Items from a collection

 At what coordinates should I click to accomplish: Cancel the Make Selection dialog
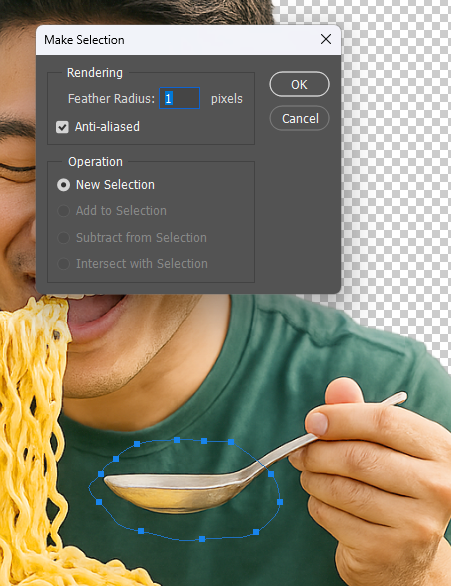pyautogui.click(x=299, y=118)
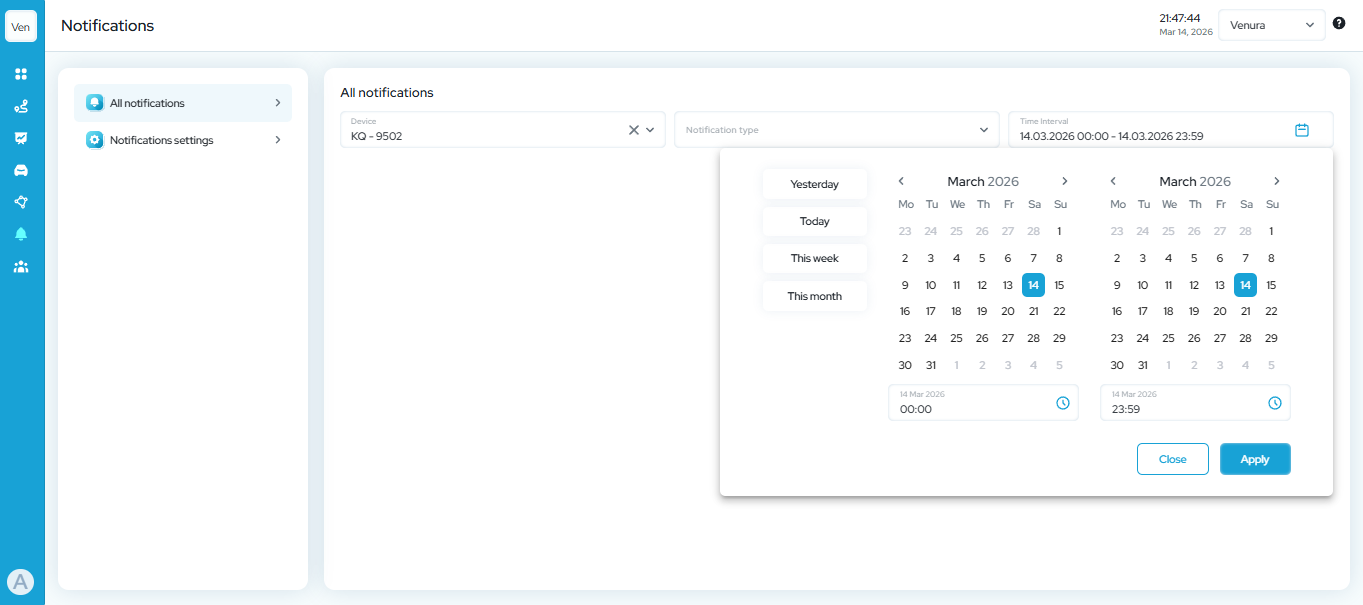1363x605 pixels.
Task: Choose the Yesterday preset range
Action: [814, 184]
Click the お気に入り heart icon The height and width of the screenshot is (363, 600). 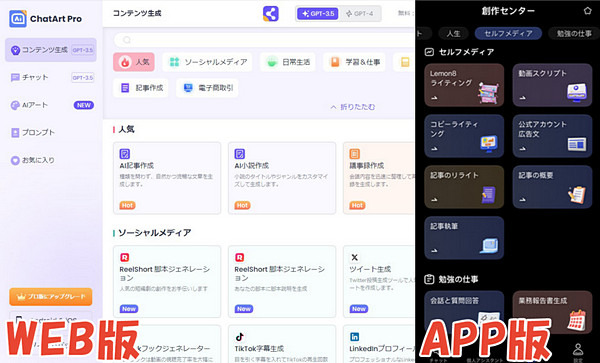tap(15, 160)
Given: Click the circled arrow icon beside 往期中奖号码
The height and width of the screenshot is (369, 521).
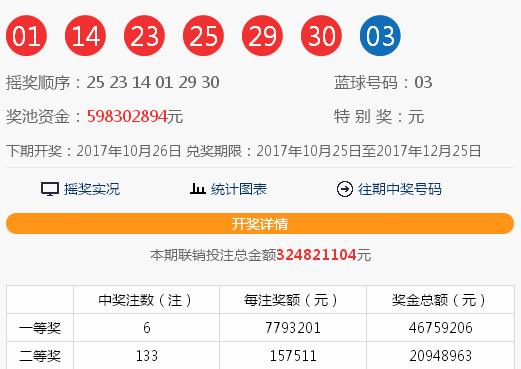Looking at the screenshot, I should click(x=345, y=189).
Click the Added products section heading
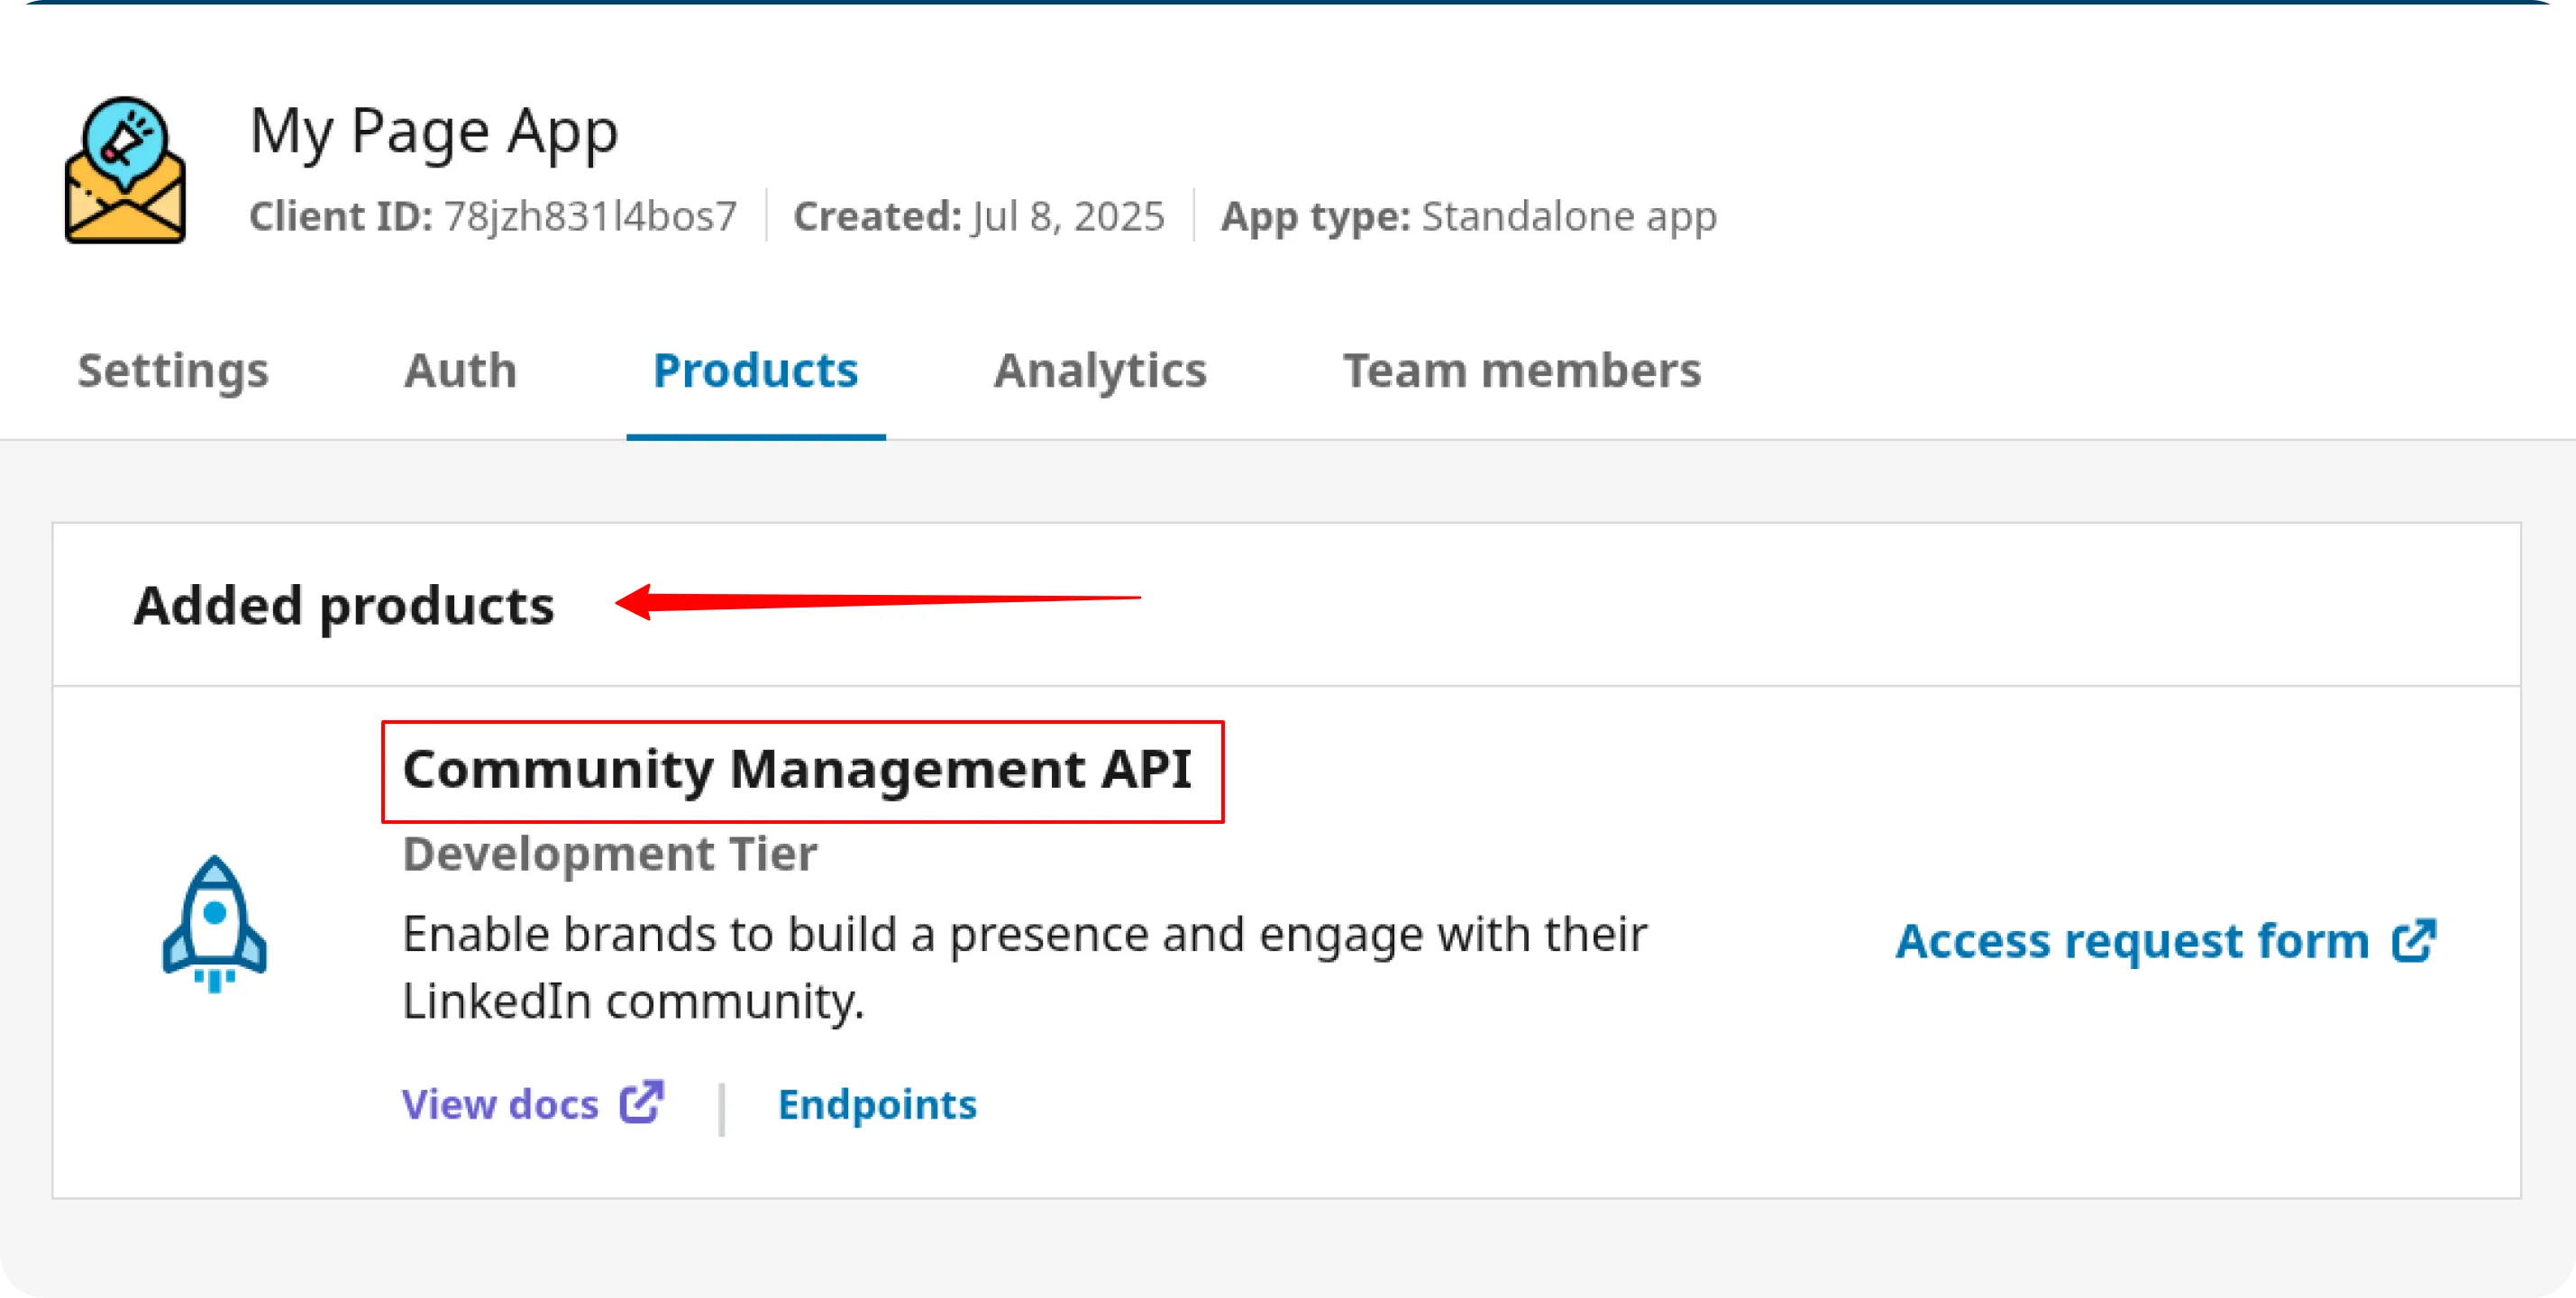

- _The task_
Begin at the line that has "Given: Click the" and continue through the end of the items, reproducing those lines with "heading" swapped for "title" and everything else left as it is. Leave the pictures out of your answer.

- _The result_
Given: Click the circled arrow icon beside 往期中奖号码
The height and width of the screenshot is (369, 521).
Looking at the screenshot, I should click(x=345, y=189).
Click the Added products section title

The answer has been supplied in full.